A variant of Yasmin, from Persian via Arabic meaning "jasmine flower."
Yazmin is a variant of Yasmin or Jasmine, a name that ultimately comes from Persian yasamin, referring to the fragrant jasmine flower. As the word traveled across languages, it entered Arabic as yāsamīn and then spread into many naming traditions, where it kept its floral delicacy and exotic perfume. The spelling Yazmin reflects the same inheritance but with a sharper visual profile, especially in Spanish-speaking and bilingual communities where the z gives the name extra brightness.
Like many flower names, it balances softness with vivid sensory presence: one can almost smell it. Its cultural life is wonderfully wide. The jasmine flower has long symbolized beauty, love, and sweetness across Persian, Arab, South Asian, and Mediterranean traditions, so the name carries a broad and ancient symbolism before it ever reaches modern pop culture.
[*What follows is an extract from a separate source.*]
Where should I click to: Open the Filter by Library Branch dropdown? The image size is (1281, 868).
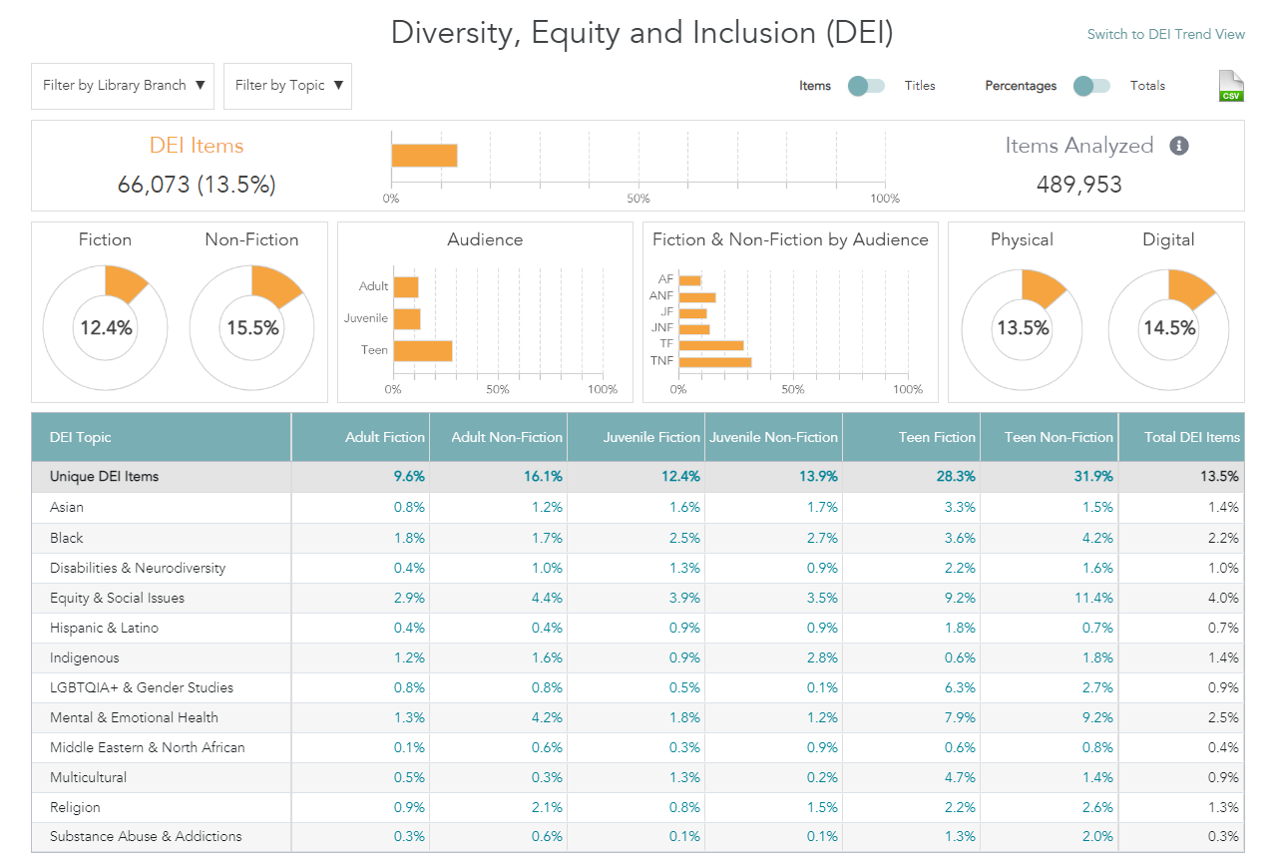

In the English-speaking world, the Jasmine family of names rose dramatically in visibility in the late twentieth century, helped along by global migration and by Princess Jasmine in Disney's Aladdin, whose influence made the name feel glamorous and self-possessed. Yazmin, as a variant, often feels a bit more modern and multilingual than Jasmine itself. It can suggest elegance, warmth, and cosmopolitan identity at once. Over time, the name has evolved from botanical poetry into a marker of cross-cultural style, a flower name with real international history behind its bloom.